___ PASSAGE TO READ

SOFT POWER NETWORK

Did the Olympics change our perception of China?

There seemed to be two conflicting narratives running through the media reporting on China during the Beijing Olympics. The "you don't fool me!" pieces which focus on continuing human rights issues and the 'outrage' of substituting a prettier girl for a plainer one in the Opening Ceremony (we never do that of course). And the "gosh, Chinese people are human" pieces, which show a young superpower struggling to find its feet on a global stage.

Which do you buy? Were the Olympics a good example of soft power - opening the way for a better relationship with China - or not?

______

TASK OBJECTIVE: Please copy everything from "SOFT POWER NETWORK" down to "a global stage." in the post on China and the Olympics, putting "Closing Ceremony" in place of "Opening Ceremony".

___ ENTRIES SUPPLIED

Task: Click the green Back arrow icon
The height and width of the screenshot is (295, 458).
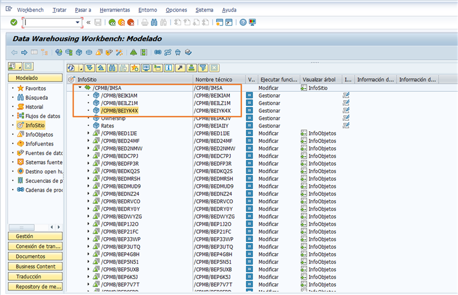Action: [x=112, y=22]
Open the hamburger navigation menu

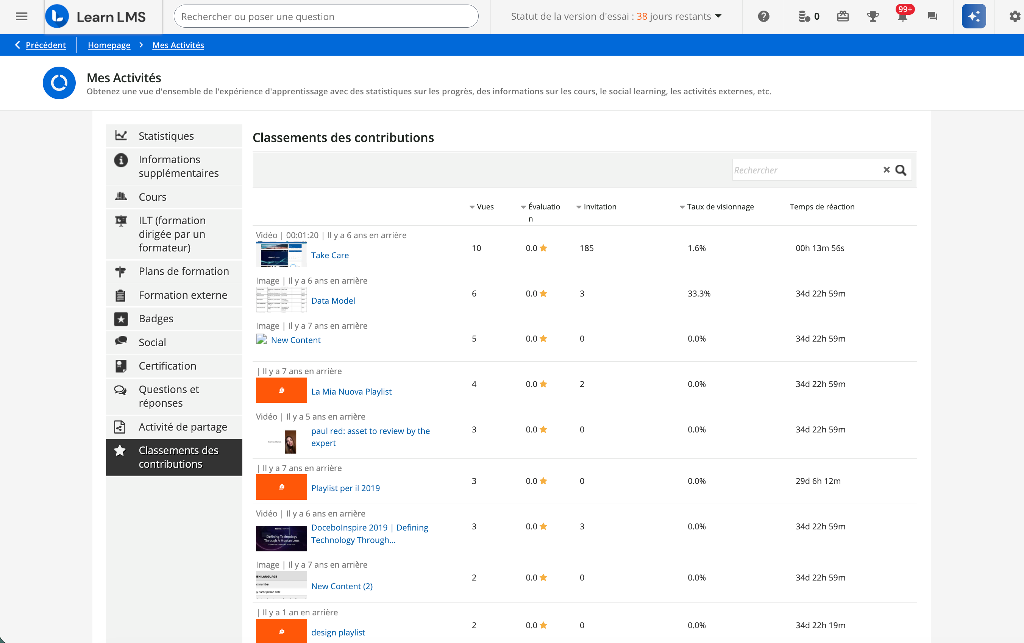point(21,16)
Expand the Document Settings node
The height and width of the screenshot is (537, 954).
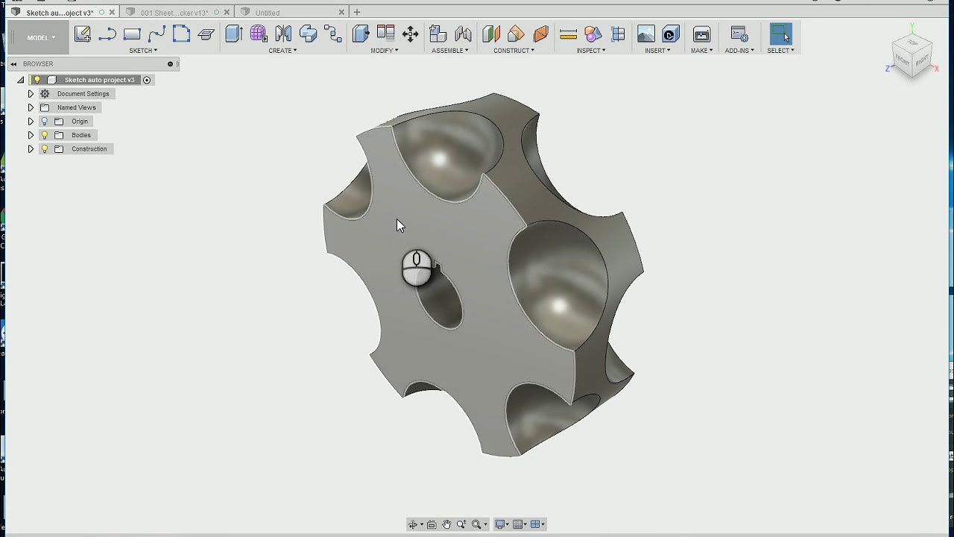point(31,94)
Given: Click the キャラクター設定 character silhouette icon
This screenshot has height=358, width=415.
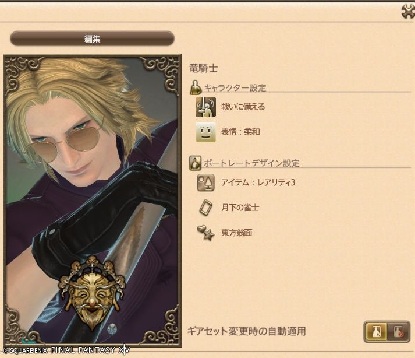Looking at the screenshot, I should (x=196, y=87).
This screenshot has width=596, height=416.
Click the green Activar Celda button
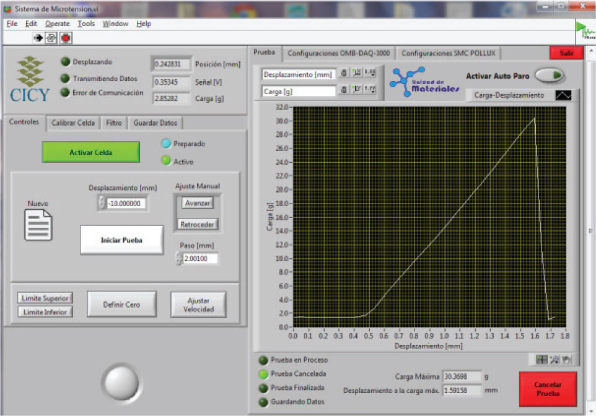coord(90,152)

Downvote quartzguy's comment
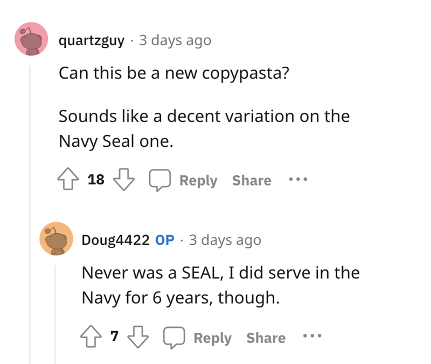(x=124, y=180)
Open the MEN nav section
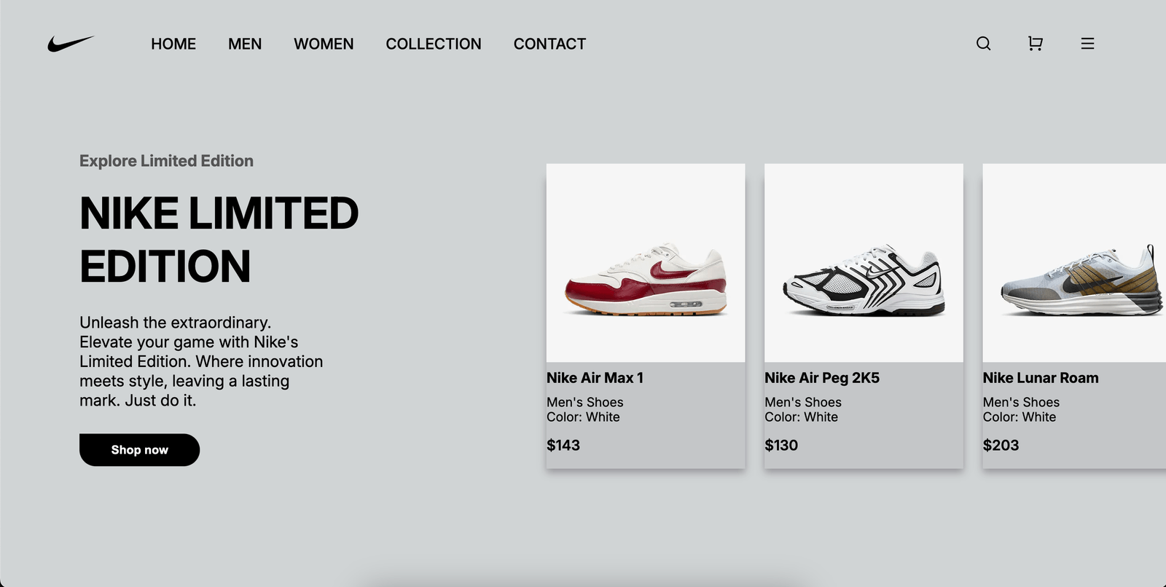The image size is (1166, 587). point(245,44)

______

PROBLEM SOLUTION:
SOFT POWER NETWORK

Did the Olympics change our perception of China?

There seemed to be two conflicting narratives running through the media reporting on China during the Beijing Olympics. The "you don't fool me!" pieces which focus on continuing human rights issues and the 'outrage' of substituting a prettier girl for a plainer one in the Closing Ceremony (we never do that of course). And the "gosh, Chinese people are human" pieces, which show a young superpower struggling to find its feet on a global stage.